The execution of any of the previous commands result in the generation of 5 files:

  • inputFile .rawtxt: contains the raw text extracted from a the input file (not used for training)
  • inputFile .tei.xml: contains gold standard segmentation of the input file (crucial for the training)
  • inputFile .modelname: contains features corresponding to each line/token in the input file (crucial for the training). The beginning of each line in the feature matrix should be synchronised with each line/token in the tei.xml
  • modelname .css: a stylesheet for a better rendering of .tei.xml elements in Oxygen's author mode (useful for annotation)

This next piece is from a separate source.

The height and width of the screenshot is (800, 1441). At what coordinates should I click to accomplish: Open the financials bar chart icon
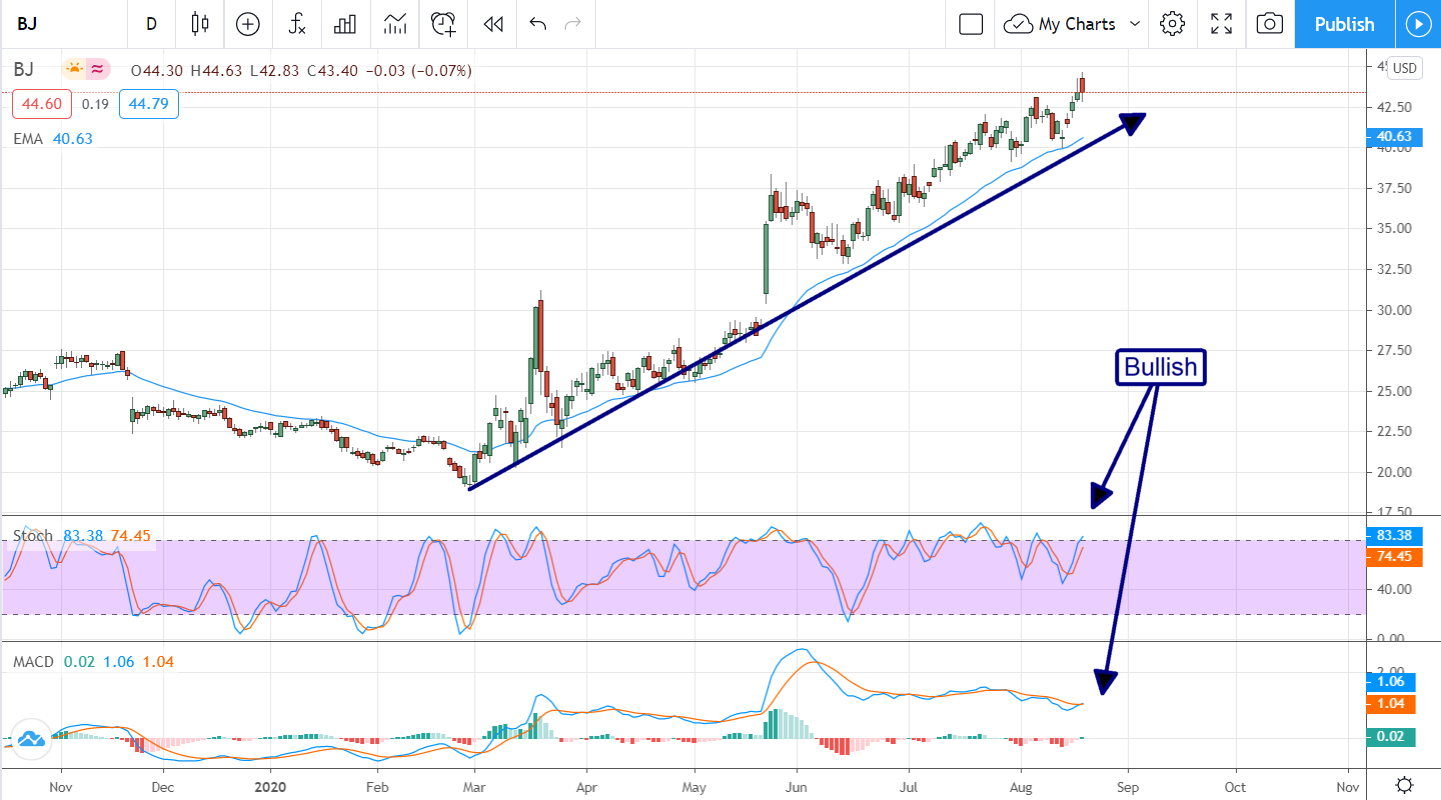[346, 24]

  • modelname .rng: an xml syntax descriptor for a element suggestion applied to .tei.xml elements in Oxygen's author mode (useful for annotation)

The generated files should be included in the training dataset while the architecture of directories and files in the toy data directory is respected.